突き詰めると見えてくるシエラが人気の理由

先ほどもお伝えしたように、ジムニーは軽自動車である。しかし、それ故にパワー不足や、走りの面で物足りなさがあるのも事実。その足かせを取っ払い、ジムニーたる理想像を具現化したのが、シエラだ。
そもそもジムニーはタフさが求められるため、ラダーフレーム構造、パートタイム4WDといった重量が嵩むハードウェアを採用している。さらに荒れ地をグイグイと進んで行けるパワーが必要となるため、パワーユニットにはターボ化した660ccのエンジンを搭載している。しかし、それでも排気量の小ささ故にパンチ力は足りない。日常における扱いやすさまも考えれば、もう少し排気量の大きなエンジンが理想だ。

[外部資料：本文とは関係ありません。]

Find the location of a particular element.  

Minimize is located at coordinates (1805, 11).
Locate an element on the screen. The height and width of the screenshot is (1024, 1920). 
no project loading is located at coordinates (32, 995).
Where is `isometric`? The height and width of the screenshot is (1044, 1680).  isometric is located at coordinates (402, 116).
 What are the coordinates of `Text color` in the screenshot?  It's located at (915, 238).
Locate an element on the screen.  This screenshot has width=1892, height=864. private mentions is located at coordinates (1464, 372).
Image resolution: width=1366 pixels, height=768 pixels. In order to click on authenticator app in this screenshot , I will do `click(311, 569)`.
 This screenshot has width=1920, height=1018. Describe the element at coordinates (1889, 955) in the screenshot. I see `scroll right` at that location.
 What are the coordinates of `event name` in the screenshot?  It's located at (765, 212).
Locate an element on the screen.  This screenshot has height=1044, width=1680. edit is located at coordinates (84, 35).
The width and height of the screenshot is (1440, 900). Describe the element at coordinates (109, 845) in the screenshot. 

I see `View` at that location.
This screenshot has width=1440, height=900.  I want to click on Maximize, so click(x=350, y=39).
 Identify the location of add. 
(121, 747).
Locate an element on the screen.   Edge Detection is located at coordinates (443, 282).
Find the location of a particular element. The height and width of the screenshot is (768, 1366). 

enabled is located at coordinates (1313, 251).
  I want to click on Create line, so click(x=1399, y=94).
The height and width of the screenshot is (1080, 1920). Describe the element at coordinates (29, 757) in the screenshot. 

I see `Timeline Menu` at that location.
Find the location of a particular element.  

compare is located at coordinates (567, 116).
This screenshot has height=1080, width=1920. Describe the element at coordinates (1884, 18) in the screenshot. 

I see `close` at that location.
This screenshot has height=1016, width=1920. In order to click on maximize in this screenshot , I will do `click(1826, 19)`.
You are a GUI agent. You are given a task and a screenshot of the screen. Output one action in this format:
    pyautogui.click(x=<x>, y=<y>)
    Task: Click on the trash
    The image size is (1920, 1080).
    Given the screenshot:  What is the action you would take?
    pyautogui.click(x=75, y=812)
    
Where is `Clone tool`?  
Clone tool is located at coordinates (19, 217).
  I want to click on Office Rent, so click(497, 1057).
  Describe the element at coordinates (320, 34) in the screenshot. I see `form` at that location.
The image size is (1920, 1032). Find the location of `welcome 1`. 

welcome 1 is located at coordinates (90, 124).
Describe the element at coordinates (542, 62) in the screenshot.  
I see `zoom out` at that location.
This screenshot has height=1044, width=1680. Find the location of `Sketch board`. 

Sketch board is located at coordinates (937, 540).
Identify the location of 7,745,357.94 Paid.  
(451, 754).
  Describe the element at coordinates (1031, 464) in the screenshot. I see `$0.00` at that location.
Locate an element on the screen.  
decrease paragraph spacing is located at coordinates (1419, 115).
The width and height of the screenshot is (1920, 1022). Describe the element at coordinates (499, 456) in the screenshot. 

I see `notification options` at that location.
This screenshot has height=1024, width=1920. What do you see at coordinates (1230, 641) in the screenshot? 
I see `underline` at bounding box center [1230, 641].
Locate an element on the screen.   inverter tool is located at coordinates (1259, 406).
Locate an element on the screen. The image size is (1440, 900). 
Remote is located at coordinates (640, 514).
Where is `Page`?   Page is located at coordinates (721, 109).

もちろん乗り心地なども、重心が高い分不利な面がある。
そう、そんな弱点を克服し、ジムニーとしての理想を具現化したのがシエラなのだ。
基本となるボディまで大きくしてしまうとコストが掛かってしまうのでボディは共用とし、フロント、リアともに130mmほどワイド化。それに合わせて前後ともにバンパーサイズもワイド化している。さらに、エンジンは実用性に富み、低中速トルクが豊かな1.5L NAを搭載するなど、ジムニーのウィークポイントをしっかりと払拭している。
このジムニー+αを求めたシエラの設計思想は以前から「あともう少し感」があった。しかし、新型シエラではジムニー+αどころか、ゆとりすら感じさせてしまうポテンシャルが与えられている。オーバーフェンダーも「取りあえず付けておきました」ではないのだ。シエラでなくてはならない理由が詰まっているのだ。だから、スズキが想定していた以上に、国内でのヒットになっているのである。
実際、その乗り味はどうなのか。

実際に試乗してみると?
1.5Lエンジンは低回転域でのトルクを特徴とし、パワー不足を感じさせない。中回転域では欧州車のような頼り甲斐があり、高回転までしっかりとパワーを引き出していく。そこにパンチ力はないが、しっかりと走る愉しさを感じさせてくれる。
オフロードを優先したシャシーはハンドリングに曖昧さはあるし、今どきのコンパクトカーのようなびしっとした直進性はない。しかし、曖昧であろうともそこに独特のリズムがある。もちろん、それはドライバーの意思通りに動かないという意味ではない。こちらの意図を上手く伝えることで互いに認め合えるといった感じ……、つまり対話性があるということ。その探り合いがとてもオモシロイ。
乗り心地は前後に採用されたリジッドサス、そして大径タイヤとの組み合わせもあって、突然の大きな入力に対してはドタンバタンとした動きを見せるが、よくチューニングされたセッティングと、何よりも広げられたトレッドによって、コーナーでの安心感もバツグン。

肝心な4WDシステムはパートタイム式ゆえに4WDに切り替えると低速でぎくしゃくとした動きを見せるが、その分(前後が直結となるため)、オフロードに足を踏み入れたならば、クルマってここまで走ってしまうの?と思うほどの走破性を披露。つまり、スゴい!を愉しめる。
だから、正直、待ってまで購入する価値、十分にあると思う。

惜しむべきは、5ドアスタイルを設定していないことだ。ジムニーに似た存在のジープ・ラングラーは現代求められいる5ドアをラインナップし、大成功を収めている。スズキは、硬くななスタンスを早々に解き、ジムニーシエラに5ドアを設定したほうがいいと思う。